一見すればただの鉄板に見える、リウが作った通信機。ただの一度とすら連絡はなかったけれど――懐から取り出したそれは。
厳密に何がどうとはわからないけれど。
何かが、消えてしまったような、ただの物体に成り下がってしまったような、冷たさがあった。
「――そうか。そうなっちまったか」
今はただ、妙な喪失感が胸の中を支配している。泣きそうなほど寂しいわけでもなければ、落ち込むほど辛いわけでもないけれど。

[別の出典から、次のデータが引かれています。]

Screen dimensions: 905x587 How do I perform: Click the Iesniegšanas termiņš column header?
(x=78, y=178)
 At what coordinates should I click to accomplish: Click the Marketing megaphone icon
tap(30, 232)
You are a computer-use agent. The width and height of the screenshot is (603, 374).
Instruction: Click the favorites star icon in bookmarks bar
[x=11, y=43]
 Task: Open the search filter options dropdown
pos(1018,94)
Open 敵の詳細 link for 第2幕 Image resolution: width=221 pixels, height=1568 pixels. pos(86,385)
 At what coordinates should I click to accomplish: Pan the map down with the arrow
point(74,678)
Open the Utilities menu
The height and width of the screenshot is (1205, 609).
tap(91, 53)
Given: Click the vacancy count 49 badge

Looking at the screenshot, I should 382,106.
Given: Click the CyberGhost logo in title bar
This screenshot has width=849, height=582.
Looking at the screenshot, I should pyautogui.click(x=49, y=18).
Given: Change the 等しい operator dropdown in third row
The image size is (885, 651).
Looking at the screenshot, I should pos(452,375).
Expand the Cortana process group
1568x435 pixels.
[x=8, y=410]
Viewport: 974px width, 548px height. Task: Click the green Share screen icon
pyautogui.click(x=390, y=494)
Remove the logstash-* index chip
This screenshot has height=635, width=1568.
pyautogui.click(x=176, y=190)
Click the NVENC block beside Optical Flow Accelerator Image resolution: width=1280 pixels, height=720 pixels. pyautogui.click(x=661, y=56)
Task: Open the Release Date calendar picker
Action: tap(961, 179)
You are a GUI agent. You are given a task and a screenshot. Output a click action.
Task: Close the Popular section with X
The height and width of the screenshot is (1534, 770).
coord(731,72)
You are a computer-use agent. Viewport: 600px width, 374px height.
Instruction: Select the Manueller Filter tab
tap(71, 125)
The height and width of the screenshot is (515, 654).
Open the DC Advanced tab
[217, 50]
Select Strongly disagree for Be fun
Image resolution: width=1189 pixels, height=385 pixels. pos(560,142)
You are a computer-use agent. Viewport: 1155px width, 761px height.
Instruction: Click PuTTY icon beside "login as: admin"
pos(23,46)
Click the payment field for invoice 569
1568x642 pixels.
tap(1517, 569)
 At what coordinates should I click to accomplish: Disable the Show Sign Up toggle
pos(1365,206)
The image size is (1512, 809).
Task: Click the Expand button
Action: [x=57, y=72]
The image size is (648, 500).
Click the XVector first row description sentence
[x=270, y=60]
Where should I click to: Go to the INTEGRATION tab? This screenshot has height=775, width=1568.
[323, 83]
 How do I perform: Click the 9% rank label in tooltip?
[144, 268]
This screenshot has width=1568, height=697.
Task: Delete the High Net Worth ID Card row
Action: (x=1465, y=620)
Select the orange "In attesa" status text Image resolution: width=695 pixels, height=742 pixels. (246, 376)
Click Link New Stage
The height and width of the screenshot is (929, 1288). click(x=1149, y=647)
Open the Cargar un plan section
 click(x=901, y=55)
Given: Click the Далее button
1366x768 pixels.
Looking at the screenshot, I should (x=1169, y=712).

なんだか、ちぐはぐで、上手く表情が作れる自信がない。
「いつだ?」
「ほんの、ついさっき」
「子供に情けねえ面が見せらんねえってのも、大変だよなあ」
「……ねえジェイ」
「行けよ。どうであれ――まあ、確認ついででもいい、行ってこいよ。今すぐってわけじゃねえんだろ?」
「ありがと。その時にあの子たち、連れて行けるかなあ」
「んー? お前、一人で面倒見れるのか?」
「あはは、そっちのが大変かもね」
大丈夫、まだ笑っていられている。
それは――でも、きっと、かつてとは違って。
もっと大切なことが、今ここにある。
たぶんこの一抹の寂しさは、そんな優先順位が変化していたことに対する、自分に対してのものだろう。
「ん……ご飯、しよ?」
「おう」
ただ、怖さもあった。
それを確認するのは、怖い。
繋がりが切れたことが、リウラクタ・エミリオンとの縁がなくなったようなこれが、実際にどういう意味かはわかるけれど、現実として突きつけられた時に。
ミヤコは、自分がどう反応するか、まだわからなかった。